LO SOLICITADO:
a) Transcriba del fragmento el pasaje que comienza en "No obstante estos" y termina en "importante del todo.".
b) Enumere las grandes potencias naturales que el fragmento presenta como personificadas en algunas deidades egipcias.

FRAGMENTO:
◇ ◇ ◇ ◇ ◇ ◇ ◇

No obstante estos reparos, que hoy pesan tanto como entonces, del conflicto entre mis motivos resultó la decisión de hacer seguir aquella primera comunicación con esta continuación. Pero tampoco ahora es el todo ni la pieza más importante del todo.
1
Si, por tanto, Moisés era egipcio..., entonces la primera ganancia de esta hipótesis es un nuevo enigma de difícil respuesta. Cuando un pueblo o una tribu[2] se apresta a una gran empresa, nada cabe esperar más que uno de los compatriotas se erija en caudillo o sea elegido para este papel. Pero qué puede haber movido a un egipcio ilustre –quizá príncipe, sacerdote, alto funcionario– a ponerse al frente de una caterva de inmigrantes extranjeros culturalmente atrasados y abandonar con ellos su país. El notorio desprecio de los egipcios por los pueblos extranjeros hace particularmente inverosímil algo así. Es más, propendo a creer que precisamente por eso incluso historiadores que han reconocido como egipcio el nombre y que han atribuido al hombre toda la sabiduría de Egipto no han querido admitir la evidente posibilidad de que Moisés fuera egipcio.
A esta primera dificultad no tarda en agregarse una segunda. No debemos olvidar que Moisés no solo fue el caudillo político de los judíos residentes en Egipto, sino también su legislador y educador, y que les impuso el culto de una nueva religión aún hoy llamada mosaica por él. Pero ¿tan fácilmente llega un solo hombre a crear una nueva religión? Y si alguien quiere influir sobre la religión de otro, ¿no es lo más natural que lo convierta a su propia religión? El pueblo judío en Egipto no carecía seguramente de alguna forma de religión, y si Moisés, que le dio una nueva, era egipcio, no se puede descartar la conjetura de que esa otra religión nueva fuera la egipcia.
Algo estorba esta posibilidad: el hecho de la fortísima oposición entre la religión atribuida a Moisés y la egipcia. La primera es un monoteísmo de grandiosa rigidez: solo existe un Dios, único, omnipotente, inaccesible; nadie soporta su contemplación, no puede hacerse una imagen de él, ni siquiera pronunciarse su nombre. En la religión egipcia hay un tropel casi inabarcable de deidades de jerarquía y origen diferentes, algunas personificaciones de grandes potencias naturales, como el cielo y la tierra, el sol y la luna, o bien una abstracción como Maat (la verdad, la justicia), o una caricatura como el enano Bes, pero la mayoría son dioses locales de la época en que el país estaba dividido en numerosas provincias, tienen forma animal como si todavía no hubieran superado la evolución a partir de los antiguos animales totémicos y se diferencian escasamente entre sí, apenas algunos con funciones especiales asignadas. Los himnos en honor de estos dioses dicen más o menos lo mismo de todos ellos, los identifican unos con otros sin reparos, de una forma que nos confundiría irremediablemente. Los nombres de los dioses se combinan entre sí, de modo que uno es rebajado casi al epíteto del otro; así, en el apogeo del «Imperio Nuevo», el dios principal de la ciudad de Tebas[3] se llama Amón-Re, compuesto cuya primera parte designa al dios de la ciudad, con cabeza de carnero, mientras que Re es el nombre del dios solar de On[4], con cabeza de halcón. Acciones mágicas y ceremoniales, hechizos y amuletos dominaban el culto de estos dioses lo mismo que toda la vida cotidiana de los egipcios.

◇ ◇ ◇ ◇ ◇ ◇ ◇

DATOS EXTRAÍDOS:
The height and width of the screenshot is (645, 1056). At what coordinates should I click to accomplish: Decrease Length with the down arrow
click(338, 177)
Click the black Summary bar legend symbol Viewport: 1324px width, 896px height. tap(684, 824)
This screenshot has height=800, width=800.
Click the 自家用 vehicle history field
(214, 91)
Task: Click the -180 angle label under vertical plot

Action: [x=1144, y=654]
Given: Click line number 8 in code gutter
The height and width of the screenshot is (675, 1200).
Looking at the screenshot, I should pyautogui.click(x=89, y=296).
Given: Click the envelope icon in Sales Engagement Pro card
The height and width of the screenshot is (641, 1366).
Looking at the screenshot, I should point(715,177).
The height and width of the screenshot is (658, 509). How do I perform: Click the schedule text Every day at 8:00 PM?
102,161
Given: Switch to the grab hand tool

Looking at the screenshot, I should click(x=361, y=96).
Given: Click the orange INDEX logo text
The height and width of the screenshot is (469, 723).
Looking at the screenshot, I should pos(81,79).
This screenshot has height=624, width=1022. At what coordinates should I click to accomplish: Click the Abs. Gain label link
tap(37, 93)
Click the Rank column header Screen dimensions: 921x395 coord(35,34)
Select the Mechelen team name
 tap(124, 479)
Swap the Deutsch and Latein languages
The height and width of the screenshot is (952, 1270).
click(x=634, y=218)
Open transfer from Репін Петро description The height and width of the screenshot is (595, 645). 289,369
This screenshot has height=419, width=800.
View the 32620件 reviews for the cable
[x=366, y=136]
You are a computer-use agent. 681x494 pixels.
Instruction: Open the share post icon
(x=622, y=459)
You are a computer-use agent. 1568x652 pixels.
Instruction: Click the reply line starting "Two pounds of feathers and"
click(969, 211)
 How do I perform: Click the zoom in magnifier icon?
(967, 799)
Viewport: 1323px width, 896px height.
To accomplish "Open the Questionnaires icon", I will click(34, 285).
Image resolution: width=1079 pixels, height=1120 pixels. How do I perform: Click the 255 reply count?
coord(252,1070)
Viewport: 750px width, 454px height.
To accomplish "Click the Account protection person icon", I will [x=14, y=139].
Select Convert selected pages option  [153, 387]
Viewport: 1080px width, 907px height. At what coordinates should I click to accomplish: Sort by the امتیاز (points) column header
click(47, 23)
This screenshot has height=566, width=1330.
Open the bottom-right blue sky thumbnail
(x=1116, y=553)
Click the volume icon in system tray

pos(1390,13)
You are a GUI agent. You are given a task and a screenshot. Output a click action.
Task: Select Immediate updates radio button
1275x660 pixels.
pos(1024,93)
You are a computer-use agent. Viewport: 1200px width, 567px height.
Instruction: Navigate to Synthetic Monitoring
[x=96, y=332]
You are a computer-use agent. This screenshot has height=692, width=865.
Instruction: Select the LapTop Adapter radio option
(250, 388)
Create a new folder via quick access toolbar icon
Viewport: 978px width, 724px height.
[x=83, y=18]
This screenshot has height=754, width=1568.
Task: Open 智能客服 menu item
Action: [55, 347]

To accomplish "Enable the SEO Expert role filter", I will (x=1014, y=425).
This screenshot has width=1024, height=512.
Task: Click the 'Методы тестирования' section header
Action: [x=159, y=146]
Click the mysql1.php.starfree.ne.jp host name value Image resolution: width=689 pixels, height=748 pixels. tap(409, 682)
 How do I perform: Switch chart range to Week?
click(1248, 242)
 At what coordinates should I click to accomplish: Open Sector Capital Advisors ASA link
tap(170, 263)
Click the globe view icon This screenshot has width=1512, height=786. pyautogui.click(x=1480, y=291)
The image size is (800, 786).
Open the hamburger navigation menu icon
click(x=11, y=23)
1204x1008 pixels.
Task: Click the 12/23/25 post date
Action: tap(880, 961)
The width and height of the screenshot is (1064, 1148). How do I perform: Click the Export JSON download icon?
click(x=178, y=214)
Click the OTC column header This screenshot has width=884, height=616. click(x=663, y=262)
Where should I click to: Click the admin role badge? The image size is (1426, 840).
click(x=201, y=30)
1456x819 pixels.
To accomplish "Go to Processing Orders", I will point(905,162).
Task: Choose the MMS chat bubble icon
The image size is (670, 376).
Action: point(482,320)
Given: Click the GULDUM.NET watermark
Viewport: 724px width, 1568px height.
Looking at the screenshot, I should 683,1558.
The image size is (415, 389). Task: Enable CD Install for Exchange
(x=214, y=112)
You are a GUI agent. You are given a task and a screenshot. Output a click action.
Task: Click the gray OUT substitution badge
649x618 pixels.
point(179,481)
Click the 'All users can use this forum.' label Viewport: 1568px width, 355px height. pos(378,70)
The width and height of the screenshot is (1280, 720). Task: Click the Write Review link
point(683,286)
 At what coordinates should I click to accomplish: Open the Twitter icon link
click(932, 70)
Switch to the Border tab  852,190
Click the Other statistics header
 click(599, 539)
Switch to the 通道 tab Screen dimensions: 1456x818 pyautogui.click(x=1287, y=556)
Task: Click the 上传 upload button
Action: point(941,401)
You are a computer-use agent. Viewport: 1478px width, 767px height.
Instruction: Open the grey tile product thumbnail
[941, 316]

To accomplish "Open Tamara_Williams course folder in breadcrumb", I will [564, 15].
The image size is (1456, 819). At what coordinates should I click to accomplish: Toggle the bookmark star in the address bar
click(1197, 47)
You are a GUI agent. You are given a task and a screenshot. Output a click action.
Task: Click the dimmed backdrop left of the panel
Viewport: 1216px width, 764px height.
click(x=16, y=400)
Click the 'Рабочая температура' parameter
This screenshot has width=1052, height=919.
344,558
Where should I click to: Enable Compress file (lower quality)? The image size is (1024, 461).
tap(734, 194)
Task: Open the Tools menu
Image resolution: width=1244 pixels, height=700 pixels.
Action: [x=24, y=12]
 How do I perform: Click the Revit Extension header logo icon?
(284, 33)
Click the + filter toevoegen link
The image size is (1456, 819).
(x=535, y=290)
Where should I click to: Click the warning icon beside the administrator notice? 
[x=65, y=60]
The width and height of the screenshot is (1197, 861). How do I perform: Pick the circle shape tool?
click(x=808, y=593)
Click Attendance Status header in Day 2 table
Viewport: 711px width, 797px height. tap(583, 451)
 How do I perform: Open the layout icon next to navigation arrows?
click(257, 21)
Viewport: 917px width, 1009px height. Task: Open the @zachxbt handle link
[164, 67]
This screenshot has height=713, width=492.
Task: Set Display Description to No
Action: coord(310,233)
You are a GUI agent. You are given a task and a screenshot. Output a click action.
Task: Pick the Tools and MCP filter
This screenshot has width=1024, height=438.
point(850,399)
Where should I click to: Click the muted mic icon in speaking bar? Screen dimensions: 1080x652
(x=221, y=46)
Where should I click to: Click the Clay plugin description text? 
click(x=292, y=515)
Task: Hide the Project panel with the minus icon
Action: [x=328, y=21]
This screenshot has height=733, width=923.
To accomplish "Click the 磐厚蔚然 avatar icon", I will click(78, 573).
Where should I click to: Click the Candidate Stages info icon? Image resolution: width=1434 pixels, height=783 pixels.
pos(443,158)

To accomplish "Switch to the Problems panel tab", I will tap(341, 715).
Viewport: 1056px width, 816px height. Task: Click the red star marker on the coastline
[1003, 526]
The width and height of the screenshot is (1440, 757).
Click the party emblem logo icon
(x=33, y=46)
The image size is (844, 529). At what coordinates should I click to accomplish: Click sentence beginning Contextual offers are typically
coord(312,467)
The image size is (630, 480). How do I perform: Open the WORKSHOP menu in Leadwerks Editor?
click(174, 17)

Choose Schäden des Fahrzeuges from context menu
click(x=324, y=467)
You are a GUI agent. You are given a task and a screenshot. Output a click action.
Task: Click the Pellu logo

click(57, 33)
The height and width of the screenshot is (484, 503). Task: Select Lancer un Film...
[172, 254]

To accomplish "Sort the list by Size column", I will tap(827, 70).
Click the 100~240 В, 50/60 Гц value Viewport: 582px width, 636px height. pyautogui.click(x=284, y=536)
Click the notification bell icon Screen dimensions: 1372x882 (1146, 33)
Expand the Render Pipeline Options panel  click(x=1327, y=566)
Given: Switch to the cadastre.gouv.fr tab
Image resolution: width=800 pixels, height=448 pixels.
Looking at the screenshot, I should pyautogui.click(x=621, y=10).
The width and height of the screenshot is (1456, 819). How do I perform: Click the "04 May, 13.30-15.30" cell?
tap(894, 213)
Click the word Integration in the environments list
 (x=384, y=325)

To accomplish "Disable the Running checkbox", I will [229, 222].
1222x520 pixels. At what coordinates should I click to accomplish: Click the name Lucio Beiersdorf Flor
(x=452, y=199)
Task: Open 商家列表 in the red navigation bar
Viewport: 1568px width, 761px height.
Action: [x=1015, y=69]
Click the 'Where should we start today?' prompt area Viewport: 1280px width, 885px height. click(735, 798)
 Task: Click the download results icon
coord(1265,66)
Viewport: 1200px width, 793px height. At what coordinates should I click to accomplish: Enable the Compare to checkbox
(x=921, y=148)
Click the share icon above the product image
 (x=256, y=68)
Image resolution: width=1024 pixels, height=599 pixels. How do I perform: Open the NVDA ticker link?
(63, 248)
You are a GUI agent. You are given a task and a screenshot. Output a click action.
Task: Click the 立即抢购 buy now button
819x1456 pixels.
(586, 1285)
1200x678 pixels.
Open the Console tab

◇ ◇ ◇ ◇ ◇ ◇ ◇

RESULTADOS DEL EJERCICIO:
a)
No obstante estos reparos, que hoy pesan tanto como entonces, del conflicto entre mis motivos resultó la decisión de hacer seguir aquella primera comunicación con esta continuación. Pero tampoco ahora es el todo ni la pieza más importante del todo.

b) El cielo, la tierra, el sol y la luna.